The overall optimization function for selecting items for the newly developed short scale, BFI-2-ACO, contained three criteria:

Model fit and measurement invariance

To improve measurement invariance and absolute model fit, we optimized the CFI and RMSEA of the scalar measurement invariance model. Note that it is also possible to additionally optimize (i.e., reduce) the CFI and RMSEA difference between measurement invariance levels using ACO (e.g., Olaru et al., 2018). However, optimizing the absolute fit of the most restrictive model is equivalent to optimizing both the absolute fit of the model and the difference from a less restrictive model. Estimating several measurement invariance levels in each (virtual) ant is also computationally much more demanding than testing only the most restrictive model.

Construct coverage

To maintain construct coverage, we optimized the correlation between the BFI-2-ACO and the full BFI-2. In line with the development of the BFI-2-XS, we ensured that one item from each facet was selected for a total of three items per Big Five factor, and that at least one item was negatively keyed (to also account for scale usage effects). We did not include high factor loadings or reliability as optimization criteria, as applying these criteria to such extra-short scales generally results in a highly homogeneous item selection with narrowed construct coverage.

The correlation with outcomes

To maintain the criterion-relevant validity of the scale, we also optimized the correlations with relevant outcomes (i.e., education, income, life satisfaction, and subjective health). More specifically, we computed the difference between the correlations of the selected ACO short scale and the full BFI-2 scale with outcomes within each country. Because Negative Emotionality correlated negatively with all outcomes—thus making a negative difference value desirable—we reversed the correlations for this factor, so that a positive difference indicates stronger negative correlations. The optimization goal was to achieve a positive average difference value (i.e., at least 0).

All criteria were logit-transformed to ensure that they were weighted equally (transformed values ranged from 0 to 1) and optimized most strongly across critical values (i.e., CFI ≥ .90; RMSEA ≤ .06; difference in the correlation with outcomes ≥.00; correlation with the long scale ≥.90; for more details on the logit transformation, see Olaru et al., 2019). The overall optimization criterion was the mean value across all criteria.

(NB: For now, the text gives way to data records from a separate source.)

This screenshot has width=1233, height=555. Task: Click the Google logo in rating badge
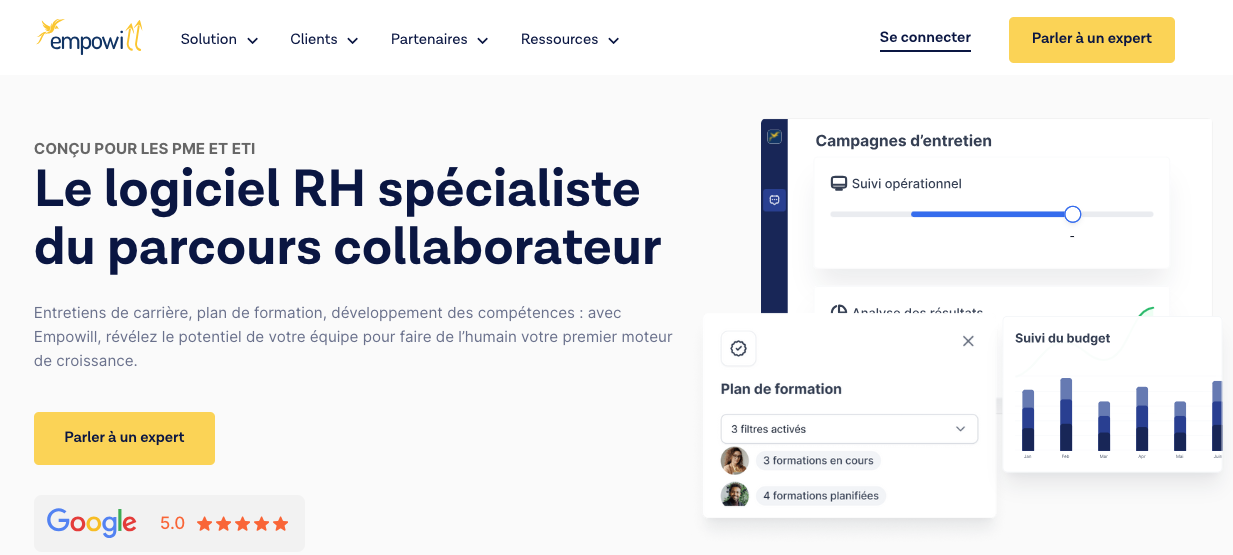tap(92, 522)
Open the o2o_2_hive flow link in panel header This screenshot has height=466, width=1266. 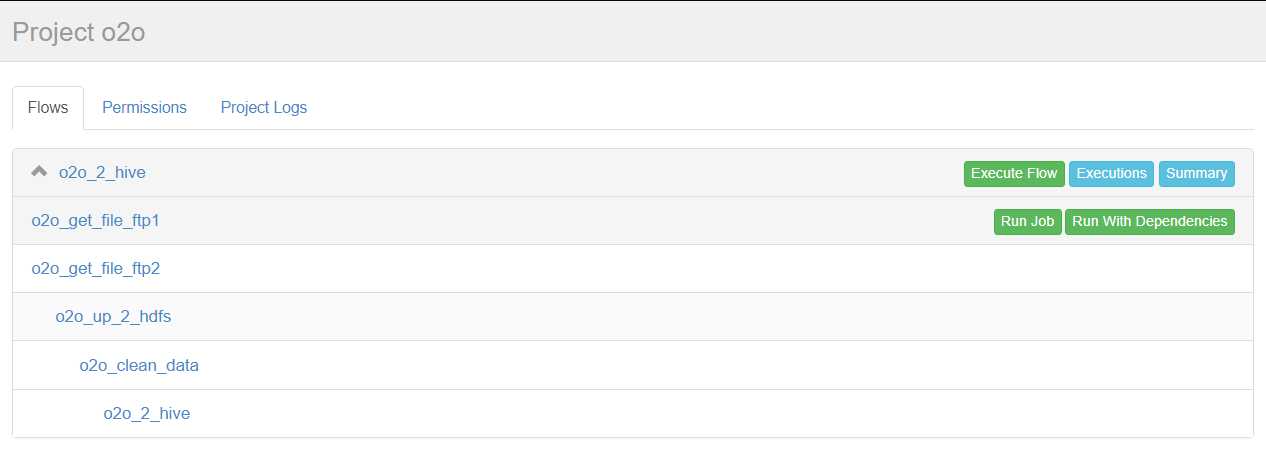point(102,173)
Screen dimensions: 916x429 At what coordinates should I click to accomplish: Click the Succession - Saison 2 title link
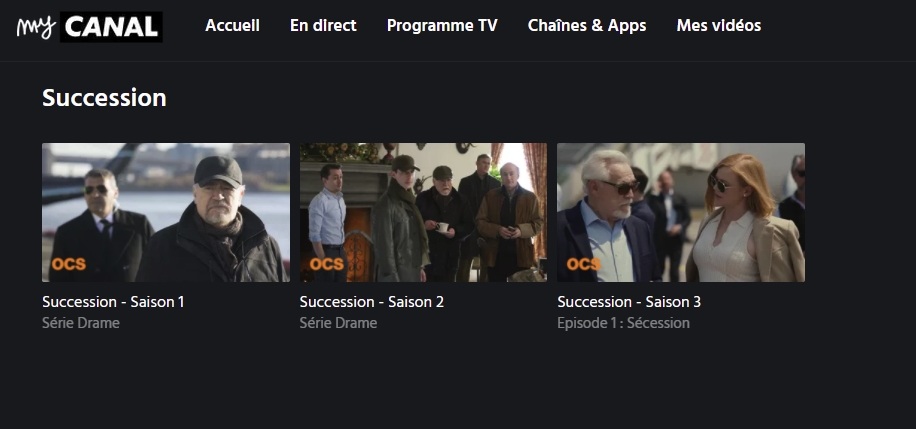[x=372, y=302]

Ant Colony Optimization Parameters

We estimated 60 models per iteration. After each iteration, pheromone values for the items of the best solution found in the iteration were increased by the optimization criteria value (ranging from 0 to 1). The search was aborted if the currently best solution could not be improved over the course of 40 additional iterations. If a better solution was found, the iteration counter was rosetted. As ACO is a probabilistic procedure that may yield a different solution with each run, we started the item selection 10 times with different random number generator seeds, and used the overall best solution out of the 10 runs (based on the selection sample). The average computation time was around five hours per ACO run on a laptop with an i7-7700HQ processor with 2.80GHz. To avoid the estimation of the same model several times, which may occur as the search converges toward a subset of items and pheromone values on these items become much larger (for an illustration, see Olaru et al., 2019), we skipped the estimation of previously selected models. Instead, the optimization criterion information was retrieved from a list containing the results of all previously estimated models, reducing the number of model estimations by around one third (with the current settings). An alternative approach of reducing the length of the ACO search without compromising the quality of the final solution has been implemented by Schultze (2017; see also Schultze and Eid, 2018) based on the max-min ant system (Stützle & Hoos, 2000). With this procedure, the search is stopped when pheromone values reach a certain threshold, after which the selected models would become redundant.

Results

Item Selection Based on the Ant Colony Approach

The items were selected based on the training sample. The model fit for the scalar invariant model in the training sample was CFI = .939, RMSEA = .046, and SRMR = .047. The items selected by ACO are presented in Table 2. For each factor, one negatively keyed item was selected, with the exception of Negative Emotionality, for which two negatively keyed items were selected. As can be seen from Table 2, the BFI-2-ACO scale shares six items with the BFI-2-XS. The overlap is only slightly larger than the expected random overlap of approximately four to five items (given the constraint to balance items). All results presented in the following are based on the independent validation sample.

Table 2.

English-Language Items of the Big Five Short Scales BFI-2-XS and BFI-2-ACO.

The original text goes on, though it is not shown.